A spokesman for Virgin Atlantic said: "Passenger and crew safety is our number one priority and we are continuously liaising with local authorities to assess the situation and minimise the disruption caused to passengers.
"We advise all passengers to check our website: www.virginatlantic.com for the latest updates and advice."
7,000 internal US flights have also been cancelled.
Vincent McAviney, 24, from London, was due to be travelling to Washington but his flight was cancelled.
He said: "Looking at the pictures and the forecasts it seems like a fair enough decision. I'm obviously disappointed that my holiday has been shortened but it's nature, so there's not much we can do about it."
States of emergency have been declared in nine states including Maryland, New York, Pennsylvania, Virginia and Washington DC, ahead of the expected a Category 1 hurricane.
1,500 members of the National Guard have been mobilised to provide emergency assistance.
Public transport has been shut down, stations emptied and schools closed as weather forecasters called Sandy a "super storm".
There are fears that parts of lower Manhattan could be swamped by a 'life-threatening' storm surge, flooding subway tunnels and crippling electrical and communications lines, and New York Mayor Michael Bloomberg has ordered people in low-lying areas to evacuate.
"The time for preparing and talking is about over," Federal Emergency Management Administrator Craig Fugate warned. "People need to be acting now."
In New Jersey, Governor Christie ordered evacuations.
"The weather will turn ugly [on Monday] and we want everyone off the roads," he said.
"Don't be stupid. Get out. Don't try to be a hero and act as if nothing is going on here."
Early Monday, the storm turned north, around 400 miles from New York, with winds of 95mph. It is expected to make landfall around southern New England, but the storm is moving at just 15mph, which means it could linger on the East Coast for days.
Sandy could merge with a storm which is moving across from the west of the US, causing life-threatening flooding.
Bloomberg has ordered the evacuation of low-lying areas of New York, around 375,000 people, as well as the closure of all public transport saying the hurricane is a "serious and dangerous storm".
Bloomberg said in a press conference: "If you don't evacuate, you are not only endangering your life, you are also endangering the lives of the first responders who are going in to rescue you."

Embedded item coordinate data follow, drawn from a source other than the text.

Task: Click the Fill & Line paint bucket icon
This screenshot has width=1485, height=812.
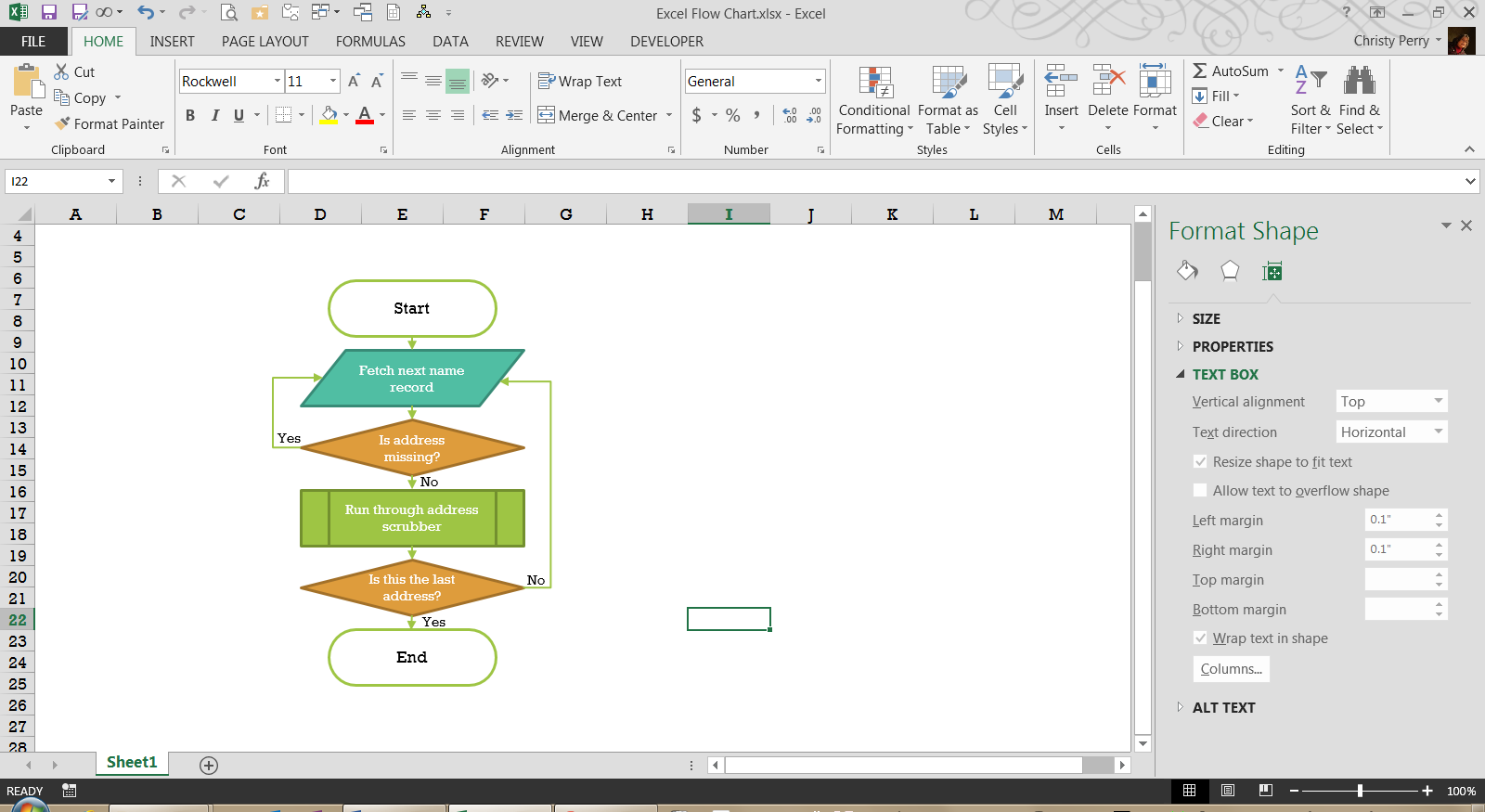Action: click(x=1187, y=271)
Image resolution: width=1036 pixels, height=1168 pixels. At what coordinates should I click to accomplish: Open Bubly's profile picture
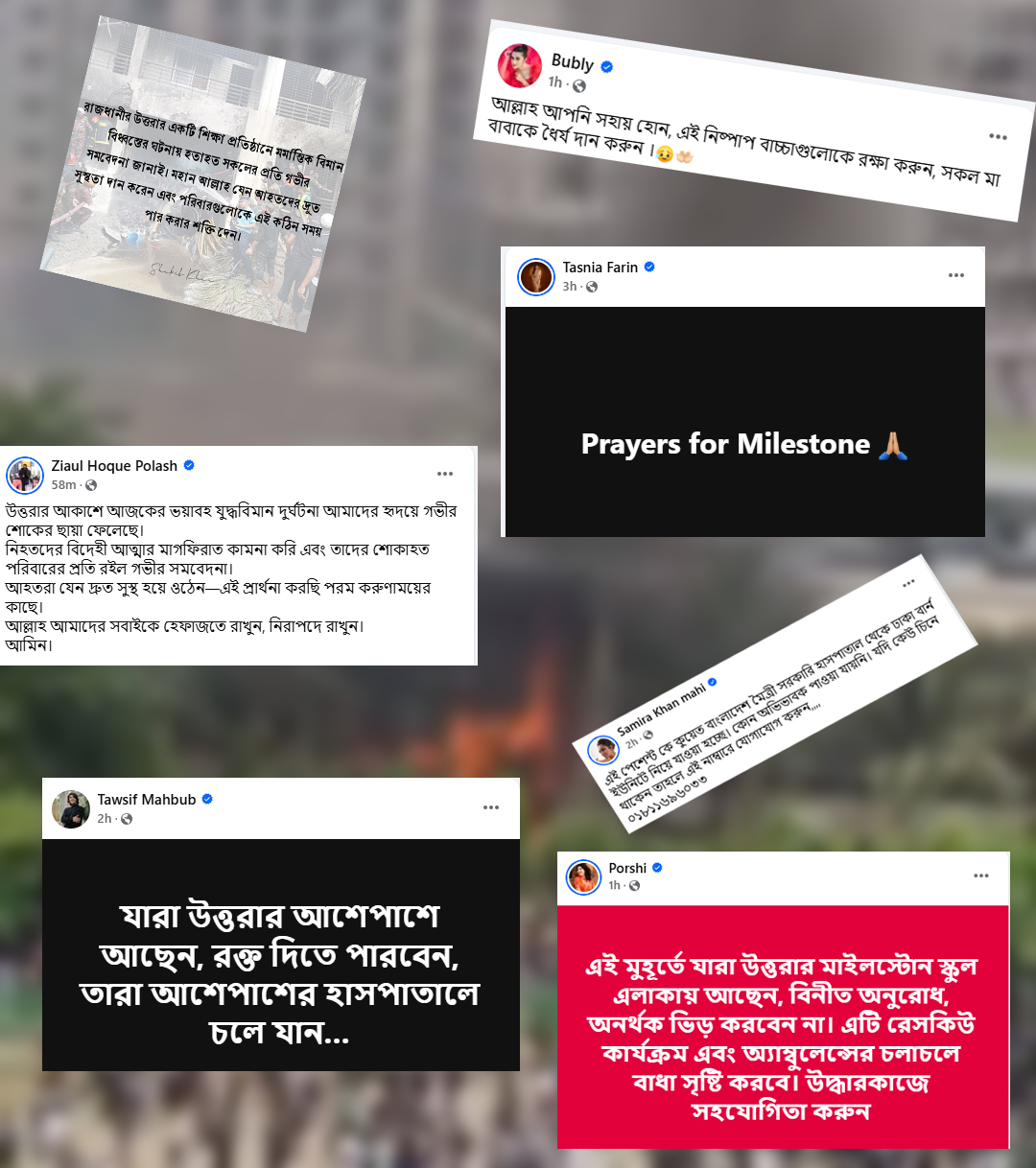tap(519, 65)
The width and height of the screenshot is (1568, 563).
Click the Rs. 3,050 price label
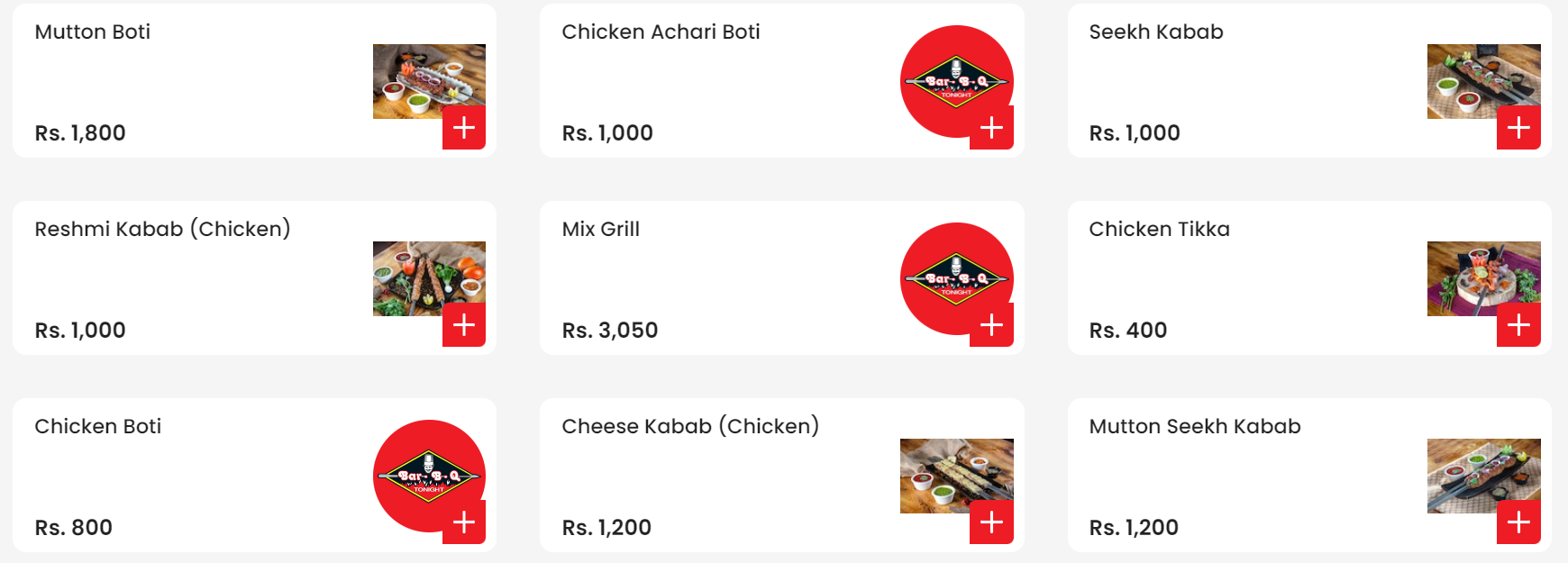click(609, 331)

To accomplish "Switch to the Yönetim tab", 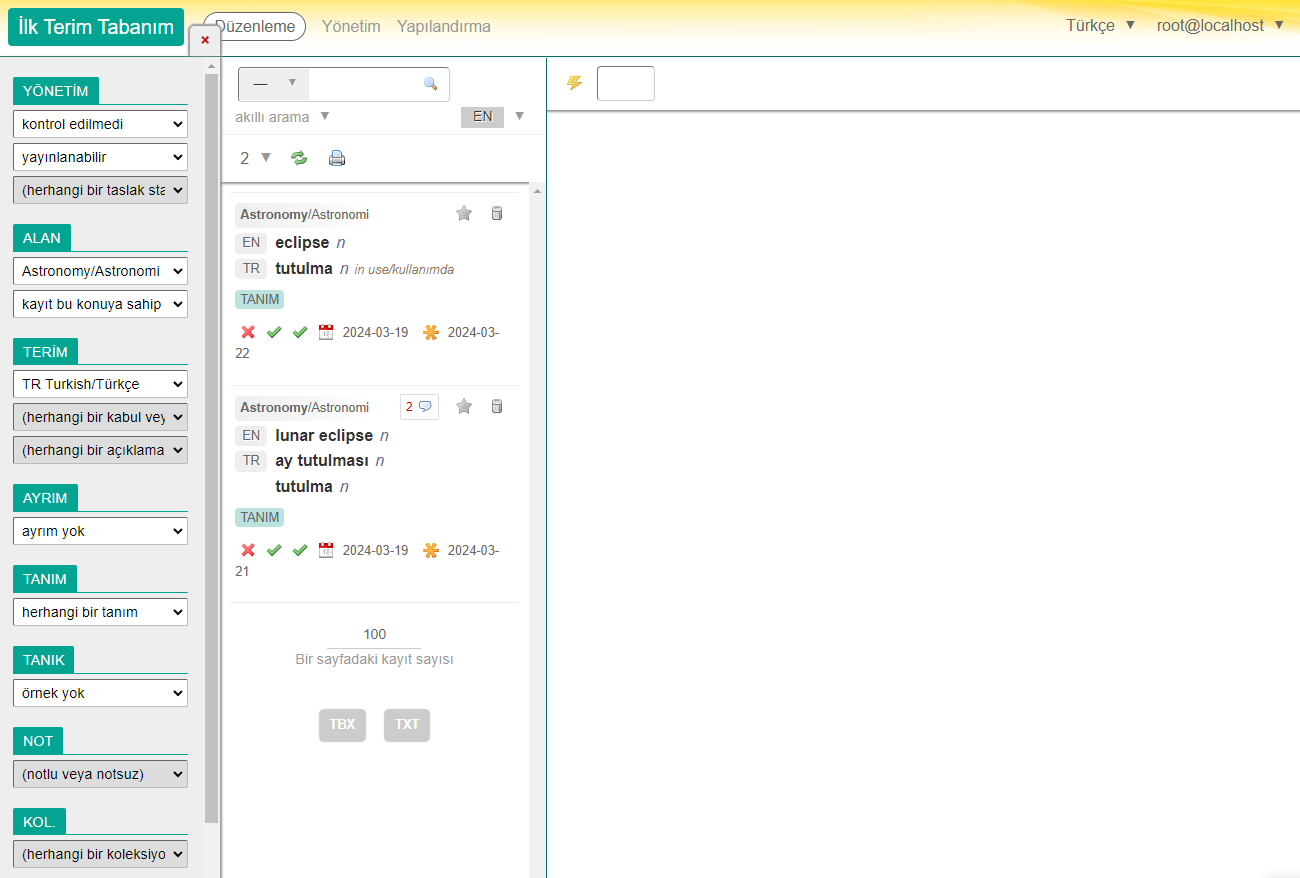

President Obama urged Americans "to take this very seriously and follow the instructions of your state and local officials, because they are going to be providing you with the best advice in terms of how to deal with this storm over the coming days" in a separate press conference.
Visiting Fema in Washington on Sunday, Obama vowed his government would "respond big and respond fast".

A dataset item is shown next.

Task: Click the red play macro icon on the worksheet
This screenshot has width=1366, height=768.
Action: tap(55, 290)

The New York Stock Exchange will be fully closed on Monday and may remain closed on Tuesday, its operator said.
Sandy has killed 60 people in the Caribbean over the past week.

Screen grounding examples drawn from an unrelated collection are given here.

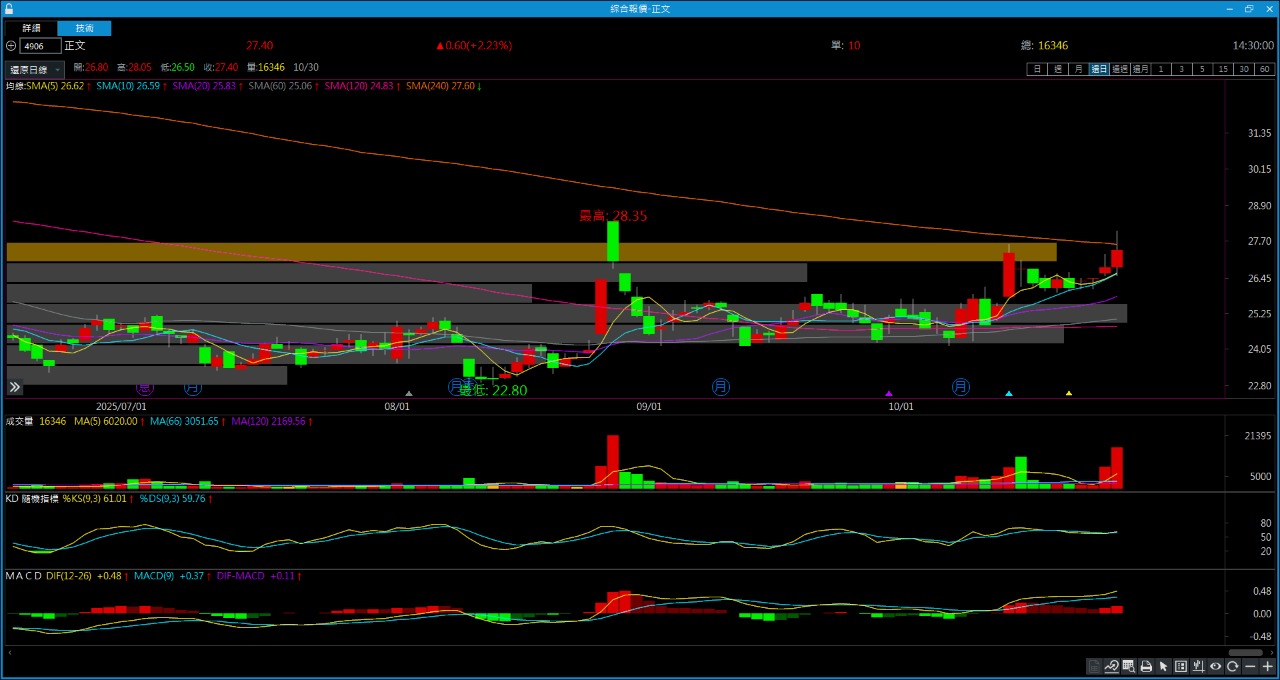Screen dimensions: 1280x680
Task: Open the panel layout icon in bottom toolbar
Action: (x=1181, y=667)
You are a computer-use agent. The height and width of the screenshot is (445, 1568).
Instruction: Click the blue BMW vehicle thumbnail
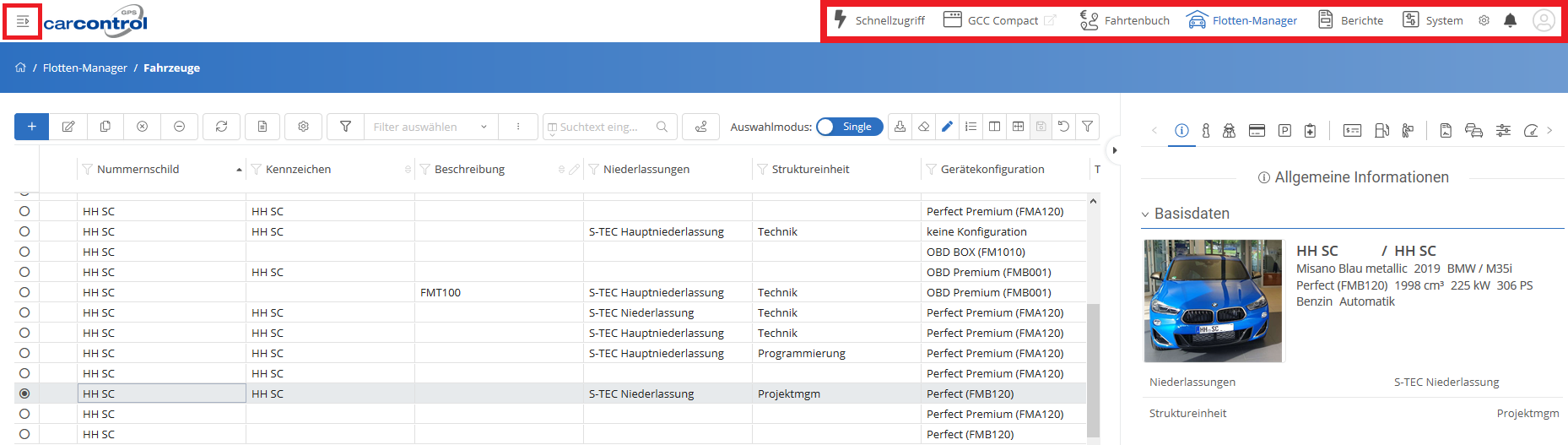[x=1212, y=301]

"We were told to get the heck out. I was going to stay, but it's better to be safe than sorry," said Hugh Phillips, at a Red Cross shelter in Lewes, Delaware, to the Associated Press.
Mark Palazzolo, in Point Pleasant Beach, New Jersey told AP: "I got a call from a friend of mine from Florida last night who said, 'Mark, get out! If it's not the storm, it'll be the aftermath. People are going to be fighting in the streets over gasoline and food.'"
Officials also postponed Monday's reopening of the Statue of Liberty, which had been closed for a year for $30 million in renovations.
Shows such as 'The Lion King' and 'The Phantom of the Opera' on Broadway have also been affected as theatres close in preparation of Sandy.